大きく開かれた「窓」~さまざまな取り組み~

福山大学を皆さんに理解していただくため,さまざまな取り組みが企画・実施されており,一般向けの公開講座やこの学長室ブログもその一環です。しまなみ海道「因島大橋」の袂にある因島キャンパスは、その立地を生かし,①瀬戸内海,②附属水族館マリンバイオセンター,③海産魚類の飼育施設の3つのフィールドに海洋生物科学科の教員7名が40名強の学生と教育・研究活動に日夜汗を流しております。

しまなみサイエンスカフェ・リレー講座

瀬戸内海で魚はどんな生活をし,どうやって適応・進化してきたの? 学習の場として、水族館の展示はどうすればいいの? 美味しい魚介類をみんなに食べ続けてもらうにはどんな技術が必要なの? これらのテーマを中心として教員・学生は時間を忘れて取り組み,得られた貴重なデータから「おっ!!」,「これは!!!」という成果を掴んできました。でも,そんな素晴らしい「お宝」も皆さんに知ってもらえなければ「持ち腐れ」と成り果ててしまいます。

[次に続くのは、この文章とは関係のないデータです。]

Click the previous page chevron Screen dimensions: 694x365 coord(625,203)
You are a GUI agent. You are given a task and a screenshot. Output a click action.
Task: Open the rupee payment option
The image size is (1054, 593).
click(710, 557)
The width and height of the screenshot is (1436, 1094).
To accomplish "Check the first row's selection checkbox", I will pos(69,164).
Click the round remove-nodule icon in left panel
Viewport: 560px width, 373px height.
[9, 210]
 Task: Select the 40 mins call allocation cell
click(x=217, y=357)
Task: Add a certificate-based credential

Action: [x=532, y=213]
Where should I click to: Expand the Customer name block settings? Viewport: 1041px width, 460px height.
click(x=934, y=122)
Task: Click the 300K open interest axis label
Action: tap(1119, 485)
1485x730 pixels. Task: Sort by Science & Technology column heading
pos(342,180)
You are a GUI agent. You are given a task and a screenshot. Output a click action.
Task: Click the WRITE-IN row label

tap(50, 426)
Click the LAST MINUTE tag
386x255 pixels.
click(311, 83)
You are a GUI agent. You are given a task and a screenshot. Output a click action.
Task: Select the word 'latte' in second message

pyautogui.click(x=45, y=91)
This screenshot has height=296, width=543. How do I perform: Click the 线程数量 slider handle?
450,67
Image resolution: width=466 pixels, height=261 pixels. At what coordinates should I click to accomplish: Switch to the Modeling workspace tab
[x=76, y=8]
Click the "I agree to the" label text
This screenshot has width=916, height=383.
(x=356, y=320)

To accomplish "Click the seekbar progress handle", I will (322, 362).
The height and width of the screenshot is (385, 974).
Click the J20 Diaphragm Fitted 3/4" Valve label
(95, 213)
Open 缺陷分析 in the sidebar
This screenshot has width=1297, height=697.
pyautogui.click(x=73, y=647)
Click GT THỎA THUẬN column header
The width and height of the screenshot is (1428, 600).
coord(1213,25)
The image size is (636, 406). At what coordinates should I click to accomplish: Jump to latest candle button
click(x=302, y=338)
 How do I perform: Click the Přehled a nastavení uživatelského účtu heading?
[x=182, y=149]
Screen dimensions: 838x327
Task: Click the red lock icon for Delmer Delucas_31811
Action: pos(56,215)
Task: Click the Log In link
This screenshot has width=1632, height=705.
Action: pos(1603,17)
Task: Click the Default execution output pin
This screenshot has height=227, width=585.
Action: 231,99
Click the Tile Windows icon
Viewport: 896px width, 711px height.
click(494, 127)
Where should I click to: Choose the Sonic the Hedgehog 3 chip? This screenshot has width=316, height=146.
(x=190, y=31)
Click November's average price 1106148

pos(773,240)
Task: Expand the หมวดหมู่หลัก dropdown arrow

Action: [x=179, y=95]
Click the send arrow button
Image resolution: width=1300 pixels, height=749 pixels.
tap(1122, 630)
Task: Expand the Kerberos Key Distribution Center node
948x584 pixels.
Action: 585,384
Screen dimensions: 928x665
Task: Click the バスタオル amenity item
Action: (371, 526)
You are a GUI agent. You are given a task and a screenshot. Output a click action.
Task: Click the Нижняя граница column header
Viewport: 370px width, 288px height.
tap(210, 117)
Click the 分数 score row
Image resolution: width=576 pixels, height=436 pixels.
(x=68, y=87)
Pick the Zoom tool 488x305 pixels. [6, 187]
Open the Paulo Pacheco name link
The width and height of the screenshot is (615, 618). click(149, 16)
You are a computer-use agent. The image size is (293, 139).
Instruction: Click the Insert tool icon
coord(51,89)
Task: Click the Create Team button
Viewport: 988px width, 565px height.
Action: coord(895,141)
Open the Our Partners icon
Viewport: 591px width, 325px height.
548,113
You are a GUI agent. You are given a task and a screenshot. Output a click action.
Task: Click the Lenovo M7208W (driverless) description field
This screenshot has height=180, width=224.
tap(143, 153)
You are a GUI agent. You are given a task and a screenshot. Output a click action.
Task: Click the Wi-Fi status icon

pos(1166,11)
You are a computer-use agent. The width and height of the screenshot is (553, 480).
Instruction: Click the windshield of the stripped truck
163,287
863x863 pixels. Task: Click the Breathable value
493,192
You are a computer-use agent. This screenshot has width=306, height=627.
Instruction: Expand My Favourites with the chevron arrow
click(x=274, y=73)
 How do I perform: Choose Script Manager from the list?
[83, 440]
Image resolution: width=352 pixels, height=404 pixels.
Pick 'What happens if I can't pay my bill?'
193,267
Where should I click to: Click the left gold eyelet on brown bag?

そこで、因島キャンパスでは海洋生物科学科の協力を得ながら,2021年から日本財団が展開している「渚の交番」プロジェクトと連携し,地域の方々に福山大学って? 海洋生物科学科って? 因島キャンパスって何をやっているの??を知っていただく「しまなみサイエンスカフェ・リレー講座」を開催してきました。基本的に毎月一回,海に関わるお題はこれまで16回続いています。今回は「瀬戸内海は魚の宝庫!?〜稚魚のゆりかご“瀬戸内海”〜」と題して、太田が担当しました。

講座のパンフレット

今回の講座は、ゴールデンウィークも終わった5月20日に因島の大浜にある「渚の交番SEABRIDGE」で行いました。当日は4組のご家族,10名(子供4名,大人6名)のご来場でした。まずは,瀬戸内海の漁業について現状を紹介しました。今,瀬戸内海ではピーク時の半分以下まで漁獲量が減少しています(皆さんご存知でしたか?)。その原因としては、沿岸環境の変化,特に魚介類の「幼稚園」と称される藻場の減少が大きく影響していると言われています。浅い海の埋め立てや海の環境変化によって,藻場は大きく面積を減らしています。これ以上藻場を減らさないようにするにはどうしたらいいのか,話を聞く子供たちの目も真剣です。

講座のようす

講座のようす

その後,減少した資源の回復を目的に行われている「作り育てる漁業」(=栽培漁業)について触れ,因島キャンパスで取り組んでいるキジハタ(あこう)やオニオコゼ(おこぜ)の技術開発についてお話ししました。座学だけでは小さい子供たちの注意力を維持するのは困難です。そんな時は最終兵器の登場!! 今回は,まず魚の赤ちゃんに食べさせる動物プランクトン(ワムシ)を持ち込み,顕微鏡で観察しました。そして・・・生きた “あこう” や “おこぜ” をガラス水槽に入れ,みんなに見てもらうと共に,大きなフグを魔法(麻酔薬)で眠らせ,子供達に触ってもらいました。

生きた魚とご対面

ダメ押しに・・・小さな卵から “おこぜ” や “ひらめ” に成長していく様子を標本で確認すると、みんなから「おお!!すご〜〜い!!」と歓声があがりました。一番喜んでいたのは、子供達より,実はお母さんの方だった・・・というのは秘密です。

ヒラメはふ化した後、どんなふうにして平べったくなるのかな?

さて,このように17回目のリレー講座も大盛況のうちに幕を閉じました。因島キャンパスでは、今後もこの取り組みを継続していきます。次回は、6月24日に我如古菜月講師(海洋生物科学科)が「魚と美味しさの話〜楽しいゲームで遊ぼう!〜」というテーマで講演します。ご興味ある方は是非ご参加ください。よろしくお願いします!

 

学長から一言:因島キャンパスにある内海生物資源研究所のスタッフが、日頃の研究の成果を学外の小さなお友達も含めて皆さんに分かり易く紹介する場として「しまなみサイエンスカフェ・リレー講座」は、頑張っていますね。今回の「作り育てる漁業」を知る活動も大いに盛り上がったようです。これからも大学と地域をつなぐために、いろんな工夫を凝らしてください。